(Saved entries)
Segment Open
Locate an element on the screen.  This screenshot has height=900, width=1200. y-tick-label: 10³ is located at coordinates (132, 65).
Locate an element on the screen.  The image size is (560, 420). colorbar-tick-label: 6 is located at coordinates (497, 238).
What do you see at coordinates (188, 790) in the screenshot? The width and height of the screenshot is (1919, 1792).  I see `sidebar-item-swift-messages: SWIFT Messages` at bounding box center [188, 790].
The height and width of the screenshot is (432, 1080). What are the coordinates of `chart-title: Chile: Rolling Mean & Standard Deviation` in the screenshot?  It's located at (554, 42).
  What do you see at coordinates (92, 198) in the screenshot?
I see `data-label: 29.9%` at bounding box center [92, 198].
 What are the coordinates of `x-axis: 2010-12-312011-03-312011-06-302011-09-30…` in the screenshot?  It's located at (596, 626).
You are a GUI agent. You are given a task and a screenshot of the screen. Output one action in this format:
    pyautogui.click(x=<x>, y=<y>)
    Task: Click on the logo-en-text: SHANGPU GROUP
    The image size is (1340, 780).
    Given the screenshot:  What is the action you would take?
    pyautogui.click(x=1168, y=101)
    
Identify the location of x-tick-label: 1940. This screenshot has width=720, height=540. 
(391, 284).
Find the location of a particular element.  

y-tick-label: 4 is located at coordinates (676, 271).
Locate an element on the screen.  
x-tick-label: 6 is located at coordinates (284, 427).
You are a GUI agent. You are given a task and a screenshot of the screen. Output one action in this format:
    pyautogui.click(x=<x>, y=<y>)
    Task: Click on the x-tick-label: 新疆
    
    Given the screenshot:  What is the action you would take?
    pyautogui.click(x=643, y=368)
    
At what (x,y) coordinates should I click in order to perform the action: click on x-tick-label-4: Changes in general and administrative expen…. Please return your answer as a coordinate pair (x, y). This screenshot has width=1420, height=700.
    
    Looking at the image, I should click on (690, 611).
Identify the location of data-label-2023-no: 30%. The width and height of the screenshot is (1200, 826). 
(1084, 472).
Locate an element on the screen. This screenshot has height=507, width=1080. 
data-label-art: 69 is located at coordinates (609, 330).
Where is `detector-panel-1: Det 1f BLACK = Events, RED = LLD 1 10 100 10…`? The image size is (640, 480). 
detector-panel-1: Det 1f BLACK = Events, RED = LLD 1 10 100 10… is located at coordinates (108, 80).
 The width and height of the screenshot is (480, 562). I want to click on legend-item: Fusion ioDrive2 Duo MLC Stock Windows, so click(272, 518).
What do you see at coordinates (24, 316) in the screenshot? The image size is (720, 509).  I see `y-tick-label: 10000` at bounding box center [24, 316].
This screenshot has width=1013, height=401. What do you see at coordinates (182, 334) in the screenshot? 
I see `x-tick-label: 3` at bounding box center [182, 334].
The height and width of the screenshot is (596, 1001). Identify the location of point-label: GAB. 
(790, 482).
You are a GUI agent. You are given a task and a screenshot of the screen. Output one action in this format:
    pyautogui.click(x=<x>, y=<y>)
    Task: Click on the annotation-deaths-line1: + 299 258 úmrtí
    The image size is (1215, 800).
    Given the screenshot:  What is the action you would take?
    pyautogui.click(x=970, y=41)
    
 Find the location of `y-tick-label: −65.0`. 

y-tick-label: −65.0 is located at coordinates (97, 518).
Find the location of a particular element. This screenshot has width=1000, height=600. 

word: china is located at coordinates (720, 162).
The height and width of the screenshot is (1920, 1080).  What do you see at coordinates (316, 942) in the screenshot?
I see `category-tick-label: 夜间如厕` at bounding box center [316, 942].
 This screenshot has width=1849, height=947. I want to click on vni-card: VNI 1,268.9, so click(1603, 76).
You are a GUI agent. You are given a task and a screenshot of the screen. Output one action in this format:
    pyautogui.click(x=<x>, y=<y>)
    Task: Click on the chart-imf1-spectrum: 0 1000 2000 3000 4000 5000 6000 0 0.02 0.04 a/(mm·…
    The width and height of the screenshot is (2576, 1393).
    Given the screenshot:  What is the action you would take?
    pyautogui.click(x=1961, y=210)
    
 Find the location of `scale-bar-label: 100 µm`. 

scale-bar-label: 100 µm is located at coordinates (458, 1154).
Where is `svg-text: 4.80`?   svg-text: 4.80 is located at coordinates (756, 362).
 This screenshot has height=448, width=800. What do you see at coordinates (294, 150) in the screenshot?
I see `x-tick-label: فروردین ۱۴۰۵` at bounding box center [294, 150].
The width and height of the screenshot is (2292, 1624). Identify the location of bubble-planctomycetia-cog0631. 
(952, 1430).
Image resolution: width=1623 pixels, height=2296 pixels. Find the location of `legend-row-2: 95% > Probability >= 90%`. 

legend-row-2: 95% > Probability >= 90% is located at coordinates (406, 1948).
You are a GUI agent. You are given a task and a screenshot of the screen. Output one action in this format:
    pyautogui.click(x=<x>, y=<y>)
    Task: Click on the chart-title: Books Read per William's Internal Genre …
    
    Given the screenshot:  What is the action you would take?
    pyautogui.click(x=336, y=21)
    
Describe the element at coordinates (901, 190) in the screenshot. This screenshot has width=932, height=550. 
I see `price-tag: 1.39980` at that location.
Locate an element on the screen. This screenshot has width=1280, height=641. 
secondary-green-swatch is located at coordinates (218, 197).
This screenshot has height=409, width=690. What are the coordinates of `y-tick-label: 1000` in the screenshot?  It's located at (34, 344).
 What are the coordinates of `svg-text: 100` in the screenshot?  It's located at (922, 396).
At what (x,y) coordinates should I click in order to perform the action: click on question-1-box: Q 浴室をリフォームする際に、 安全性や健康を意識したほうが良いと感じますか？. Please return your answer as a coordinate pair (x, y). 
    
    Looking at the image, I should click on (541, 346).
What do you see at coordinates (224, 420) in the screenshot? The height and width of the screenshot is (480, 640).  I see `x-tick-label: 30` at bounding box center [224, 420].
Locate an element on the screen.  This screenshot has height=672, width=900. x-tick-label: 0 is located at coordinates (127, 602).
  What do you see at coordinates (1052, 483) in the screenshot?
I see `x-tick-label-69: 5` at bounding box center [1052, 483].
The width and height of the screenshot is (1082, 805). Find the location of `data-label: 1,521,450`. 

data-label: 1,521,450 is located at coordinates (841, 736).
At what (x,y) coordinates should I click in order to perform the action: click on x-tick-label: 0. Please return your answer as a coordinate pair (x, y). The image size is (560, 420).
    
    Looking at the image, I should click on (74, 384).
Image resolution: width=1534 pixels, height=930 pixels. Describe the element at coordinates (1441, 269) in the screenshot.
Segment Closed
- Your assignment -
Lay out every line of the records above as a JSON list of strings, one string per line, with blank lines omitted.

- Output of the exercise -
[
  "Locate an element on the screen.  This screenshot has height=900, width=1200. y-tick-label: 10³ is located at coordinates (132, 65).",
  "Locate an element on the screen.  The image size is (560, 420). colorbar-tick-label: 6 is located at coordinates (497, 238).",
  "What do you see at coordinates (188, 790) in the screenshot? The width and height of the screenshot is (1919, 1792).  I see `sidebar-item-swift-messages: SWIFT Messages` at bounding box center [188, 790].",
  "The height and width of the screenshot is (432, 1080). What are the coordinates of `chart-title: Chile: Rolling Mean & Standard Deviation` in the screenshot?  It's located at (554, 42).",
  "  What do you see at coordinates (92, 198) in the screenshot?",
  "I see `data-label: 29.9%` at bounding box center [92, 198].",
  " What are the coordinates of `x-axis: 2010-12-312011-03-312011-06-302011-09-30…` in the screenshot?  It's located at (596, 626).",
  "You are a GUI agent. You are given a task and a screenshot of the screen. Output one action in this format:",
  "    pyautogui.click(x=<x>, y=<y>)",
  "    Task: Click on the logo-en-text: SHANGPU GROUP",
  "    The image size is (1340, 780).",
  "    Given the screenshot:  What is the action you would take?",
  "    pyautogui.click(x=1168, y=101)",
  "Identify the location of x-tick-label: 1940. This screenshot has width=720, height=540. ",
  "(391, 284).",
  "Find the location of a particular element.  ",
  "y-tick-label: 4 is located at coordinates (676, 271).",
  "Locate an element on the screen.  ",
  "x-tick-label: 6 is located at coordinates (284, 427).",
  "You are a GUI agent. You are given a task and a screenshot of the screen. Output one action in this format:",
  "    pyautogui.click(x=<x>, y=<y>)",
  "    Task: Click on the x-tick-label: 新疆",
  "    Given the screenshot:  What is the action you would take?",
  "    pyautogui.click(x=643, y=368)",
  "At what (x,y) coordinates should I click in order to perform the action: click on x-tick-label-4: Changes in general and administrative expen…. Please return your answer as a coordinate pair (x, y). This screenshot has width=1420, height=700.",
  "    Looking at the image, I should click on (690, 611).",
  "Identify the location of data-label-2023-no: 30%. The width and height of the screenshot is (1200, 826). ",
  "(1084, 472).",
  "Locate an element on the screen. This screenshot has height=507, width=1080. ",
  "data-label-art: 69 is located at coordinates (609, 330).",
  "Where is `detector-panel-1: Det 1f BLACK = Events, RED = LLD 1 10 100 10…`? The image size is (640, 480). ",
  "detector-panel-1: Det 1f BLACK = Events, RED = LLD 1 10 100 10… is located at coordinates (108, 80).",
  " The width and height of the screenshot is (480, 562). I want to click on legend-item: Fusion ioDrive2 Duo MLC Stock Windows, so click(272, 518).",
  "What do you see at coordinates (24, 316) in the screenshot? The image size is (720, 509).  I see `y-tick-label: 10000` at bounding box center [24, 316].",
  "This screenshot has width=1013, height=401. What do you see at coordinates (182, 334) in the screenshot? ",
  "I see `x-tick-label: 3` at bounding box center [182, 334].",
  "The height and width of the screenshot is (596, 1001). Identify the location of point-label: GAB. ",
  "(790, 482).",
  "You are a GUI agent. You are given a task and a screenshot of the screen. Output one action in this format:",
  "    pyautogui.click(x=<x>, y=<y>)",
  "    Task: Click on the annotation-deaths-line1: + 299 258 úmrtí",
  "    The image size is (1215, 800).",
  "    Given the screenshot:  What is the action you would take?",
  "    pyautogui.click(x=970, y=41)",
  " Find the location of `y-tick-label: −65.0`. ",
  "y-tick-label: −65.0 is located at coordinates (97, 518).",
  "Find the location of a particular element. This screenshot has width=1000, height=600. ",
  "word: china is located at coordinates (720, 162).",
  "The height and width of the screenshot is (1920, 1080).  What do you see at coordinates (316, 942) in the screenshot?",
  "I see `category-tick-label: 夜间如厕` at bounding box center [316, 942].",
  " This screenshot has width=1849, height=947. I want to click on vni-card: VNI 1,268.9, so click(1603, 76).",
  "You are a GUI agent. You are given a task and a screenshot of the screen. Output one action in this format:",
  "    pyautogui.click(x=<x>, y=<y>)",
  "    Task: Click on the chart-imf1-spectrum: 0 1000 2000 3000 4000 5000 6000 0 0.02 0.04 a/(mm·…",
  "    The width and height of the screenshot is (2576, 1393).",
  "    Given the screenshot:  What is the action you would take?",
  "    pyautogui.click(x=1961, y=210)",
  " Find the location of `scale-bar-label: 100 µm`. ",
  "scale-bar-label: 100 µm is located at coordinates (458, 1154).",
  "Where is `svg-text: 4.80`?   svg-text: 4.80 is located at coordinates (756, 362).",
  " This screenshot has height=448, width=800. What do you see at coordinates (294, 150) in the screenshot?",
  "I see `x-tick-label: فروردین ۱۴۰۵` at bounding box center [294, 150].",
  "The width and height of the screenshot is (2292, 1624). Identify the location of bubble-planctomycetia-cog0631. ",
  "(952, 1430).",
  "Image resolution: width=1623 pixels, height=2296 pixels. Find the location of `legend-row-2: 95% > Probability >= 90%`. ",
  "legend-row-2: 95% > Probability >= 90% is located at coordinates (406, 1948).",
  "You are a GUI agent. You are given a task and a screenshot of the screen. Output one action in this format:",
  "    pyautogui.click(x=<x>, y=<y>)",
  "    Task: Click on the chart-title: Books Read per William's Internal Genre …",
  "    Given the screenshot:  What is the action you would take?",
  "    pyautogui.click(x=336, y=21)",
  "Describe the element at coordinates (901, 190) in the screenshot. This screenshot has width=932, height=550. ",
  "I see `price-tag: 1.39980` at that location.",
  "Locate an element on the screen. This screenshot has width=1280, height=641. ",
  "secondary-green-swatch is located at coordinates (218, 197).",
  "This screenshot has height=409, width=690. What are the coordinates of `y-tick-label: 1000` in the screenshot?  It's located at (34, 344).",
  " What are the coordinates of `svg-text: 100` in the screenshot?  It's located at (922, 396).",
  "At what (x,y) coordinates should I click in order to perform the action: click on question-1-box: Q 浴室をリフォームする際に、 安全性や健康を意識したほうが良いと感じますか？. Please return your answer as a coordinate pair (x, y). ",
  "    Looking at the image, I should click on (541, 346).",
  "What do you see at coordinates (224, 420) in the screenshot? The height and width of the screenshot is (480, 640).  I see `x-tick-label: 30` at bounding box center [224, 420].",
  "Locate an element on the screen.  This screenshot has height=672, width=900. x-tick-label: 0 is located at coordinates (127, 602).",
  "  What do you see at coordinates (1052, 483) in the screenshot?",
  "I see `x-tick-label-69: 5` at bounding box center [1052, 483].",
  "The width and height of the screenshot is (1082, 805). Find the location of `data-label: 1,521,450`. ",
  "data-label: 1,521,450 is located at coordinates (841, 736).",
  "At what (x,y) coordinates should I click in order to perform the action: click on x-tick-label: 0. Please return your answer as a coordinate pair (x, y). The image size is (560, 420).",
  "    Looking at the image, I should click on (74, 384).",
  "Image resolution: width=1534 pixels, height=930 pixels. Describe the element at coordinates (1441, 269) in the screenshot."
]